OGD/R was conducted as previously described. Briefly, astrocytes were established in glucose-free DMEM and were transferred to an incubator with 94% N2, 1% O2, and 5% CO2 at 37 °C for 5 h. The glucose-free DMEM was changed to normal culture medium (DMEM/F12 medium containing 10% fetal bovine serum and 1% pen/strep), and then TPI-1 (10 ng/ml) was added to the culture medium in the 6-well plates. TPI-1 was dissolved in 10% DMSO and diluted to the final concentration in PBS. An identical volume of DMSO and PBS was added to the culture medium as a control. Next, the cells were grown in an incubator with 5% CO2 for 24 h at 37 °C. All the analyses conducted in astrocytes were divided into two sets of experiments; the first part was performed to study the effect of DJ-1 on inflammation after cerebral I/R, and the second part was performed to study the mechanism by which DJ-1 regulates the NLRX1-TRAF6 interaction. The first part comprised 4 groups, and the second part comprised 8 groups. The following groups were used in the first part: (1) the control group, (2) the OGD/R group, (3) the NC group (OGD/R + negative control siRNA), and (4) the DJ-1 siRNA group (OGD/R + DJ-1 siRNA). The following groups were used in the second part: (1) the control group, (2) the OGD/R group, (3) the scramble group (OGD/R + scramble), (4) the overexpression group (OGD/R + DJ-1 overexpression), (5) the DMSO group (OGD/R + DMSO), (6) the TPI-1 group (OGD/R + TPI-1), (7) the overexpression + DMSO group (OGD/R + DMSO + DJ-1 overexpression), and (8) the overexpression + TPI-1 group (OGD/R + TPI-1 + DJ-1 overexpression). Astrocytes were cultivated with 100 nM TPI-1 after OGD. In our study, 6 cultures were performed per experimental group, and each technique was performed in at least triplicate.

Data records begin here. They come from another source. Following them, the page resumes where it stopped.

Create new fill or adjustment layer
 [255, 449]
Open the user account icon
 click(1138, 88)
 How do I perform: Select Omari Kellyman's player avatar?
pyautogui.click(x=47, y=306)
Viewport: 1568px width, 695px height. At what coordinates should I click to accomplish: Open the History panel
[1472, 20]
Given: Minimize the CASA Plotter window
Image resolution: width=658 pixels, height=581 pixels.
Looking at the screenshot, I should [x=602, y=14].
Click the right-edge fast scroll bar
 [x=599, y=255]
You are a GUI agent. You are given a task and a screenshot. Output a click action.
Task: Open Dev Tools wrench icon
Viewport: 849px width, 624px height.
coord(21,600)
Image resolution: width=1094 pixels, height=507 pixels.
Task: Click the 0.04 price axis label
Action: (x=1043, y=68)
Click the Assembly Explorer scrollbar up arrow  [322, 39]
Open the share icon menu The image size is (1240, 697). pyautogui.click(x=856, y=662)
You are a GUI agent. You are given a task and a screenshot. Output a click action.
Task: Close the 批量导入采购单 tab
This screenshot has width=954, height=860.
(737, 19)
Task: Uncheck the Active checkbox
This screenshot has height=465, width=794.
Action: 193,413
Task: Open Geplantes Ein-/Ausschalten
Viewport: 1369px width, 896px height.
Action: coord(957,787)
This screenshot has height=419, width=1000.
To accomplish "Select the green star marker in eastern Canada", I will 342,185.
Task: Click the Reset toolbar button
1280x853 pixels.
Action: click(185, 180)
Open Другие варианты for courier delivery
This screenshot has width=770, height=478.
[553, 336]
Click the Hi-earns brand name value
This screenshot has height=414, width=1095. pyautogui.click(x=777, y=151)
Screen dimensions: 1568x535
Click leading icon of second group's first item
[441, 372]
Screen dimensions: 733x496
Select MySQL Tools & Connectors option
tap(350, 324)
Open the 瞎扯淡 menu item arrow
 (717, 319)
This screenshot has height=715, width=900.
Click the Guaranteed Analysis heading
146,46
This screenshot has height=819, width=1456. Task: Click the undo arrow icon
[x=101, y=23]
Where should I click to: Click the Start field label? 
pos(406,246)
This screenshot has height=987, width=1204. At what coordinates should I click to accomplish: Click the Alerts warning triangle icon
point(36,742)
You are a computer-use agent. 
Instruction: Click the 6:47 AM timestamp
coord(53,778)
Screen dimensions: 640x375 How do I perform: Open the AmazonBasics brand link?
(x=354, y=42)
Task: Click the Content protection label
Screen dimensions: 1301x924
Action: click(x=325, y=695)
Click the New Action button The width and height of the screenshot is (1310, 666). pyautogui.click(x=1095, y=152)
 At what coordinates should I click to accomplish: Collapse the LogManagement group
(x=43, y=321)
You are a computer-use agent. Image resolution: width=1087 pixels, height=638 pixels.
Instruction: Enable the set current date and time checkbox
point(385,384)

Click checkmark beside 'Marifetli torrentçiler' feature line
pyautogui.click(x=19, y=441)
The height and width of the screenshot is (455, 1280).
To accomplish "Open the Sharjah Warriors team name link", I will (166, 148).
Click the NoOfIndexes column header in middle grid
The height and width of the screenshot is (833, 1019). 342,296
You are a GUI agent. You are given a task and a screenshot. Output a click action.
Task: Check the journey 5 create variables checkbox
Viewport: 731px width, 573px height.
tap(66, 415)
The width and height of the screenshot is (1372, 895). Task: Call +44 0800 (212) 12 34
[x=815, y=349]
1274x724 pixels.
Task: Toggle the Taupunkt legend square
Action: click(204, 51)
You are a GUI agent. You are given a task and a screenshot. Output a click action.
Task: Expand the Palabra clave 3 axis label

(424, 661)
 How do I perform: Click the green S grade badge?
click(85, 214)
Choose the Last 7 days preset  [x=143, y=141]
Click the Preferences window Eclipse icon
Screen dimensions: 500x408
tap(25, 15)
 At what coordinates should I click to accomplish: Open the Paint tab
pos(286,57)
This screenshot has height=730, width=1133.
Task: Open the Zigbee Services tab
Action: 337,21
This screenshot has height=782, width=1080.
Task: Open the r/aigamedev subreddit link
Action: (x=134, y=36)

DJ-1 interference and overexpression in astrocytes

A lentivirus was obtained and used as described in our previous studies [20]. The following sequence was designed and synthesized to knock down DJ-1: 5-CCGGACGGCAGTCACTACAGCTACTCAAGAGA TAGCTGTAGTGACTGCCGTTTTTTTG-3. The control sequence for DJ-1 knockdown was 5-CCGGTTCTCCGAACGTGTCACGTTTCAAGAGA ACGTGACACGTTCGGAGAATTTTTTG-3. The sequence used to overexpress DJ-1 was 5-ATGGACTACAAGGATGACGATGACAAGGATTACAAAGACGACGATGATAAGGACTATAAGGATGATGACGACAAA-3. The scramble lentivirus did not contain inserts. Three days before OGD/R, lentivirus was added to the culture medium. OGD/R was performed after astrocyte transfection. Western blotting was used to assess the transfection efficiency of the lentivirus.

Cell viability

To assess astrocyte viability, we used a CCK-8 assay kit (Dojindo, Kumamoto, Japan). Astrocytes were cultured in 96-well plates. Three days before OGD/R, the astrocytes were treated with lentivirus for 72 h. Then, the cells were subjected to OGD/R, and the CCK-8 assay was performed. CCK-8 solution was added to the medium (10 μl/mL). After the astrocytes were cultured with medium at 37 °C for up to 2 h, they were measured with a microplate reader (Bio-Rad, Foster City, CA, USA) at an absorbance of 450 nm.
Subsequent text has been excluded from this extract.